◆ Action item ◆
Exactly reproduce the lines from the one containing "Image resolution: width=586" through the last line of the data, both ends included, leaving out pictures.

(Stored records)
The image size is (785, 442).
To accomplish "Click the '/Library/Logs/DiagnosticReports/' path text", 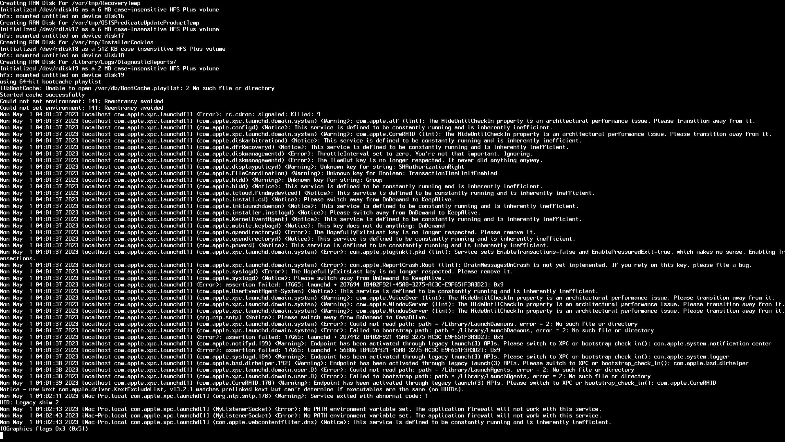I will tap(124, 62).
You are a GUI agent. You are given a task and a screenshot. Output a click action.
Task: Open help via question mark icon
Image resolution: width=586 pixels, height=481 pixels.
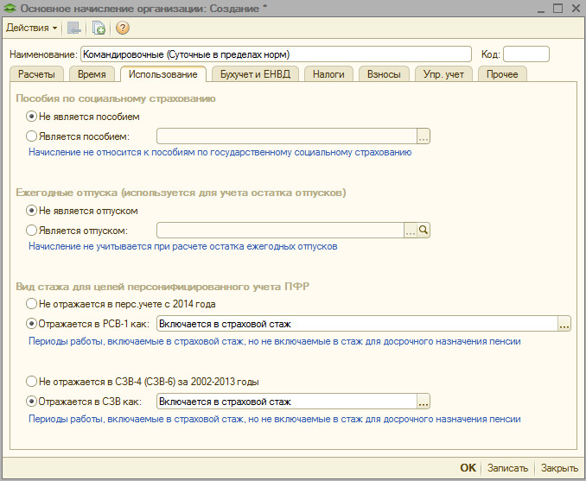point(123,28)
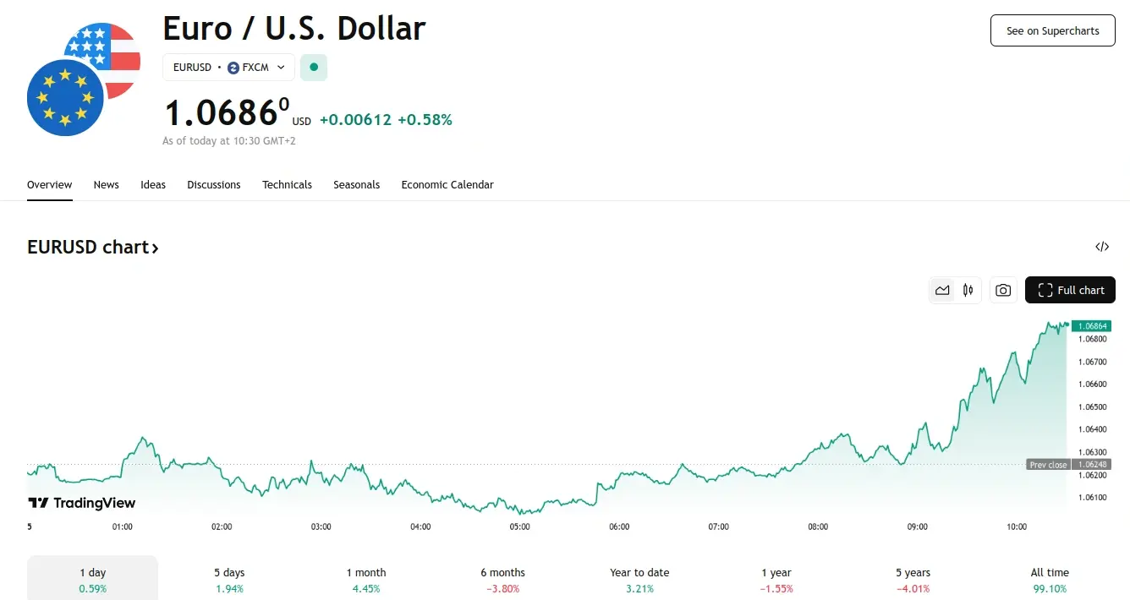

◆ Task output ◆
Image resolution: width=586 pixels, height=481 pixels.
point(123,28)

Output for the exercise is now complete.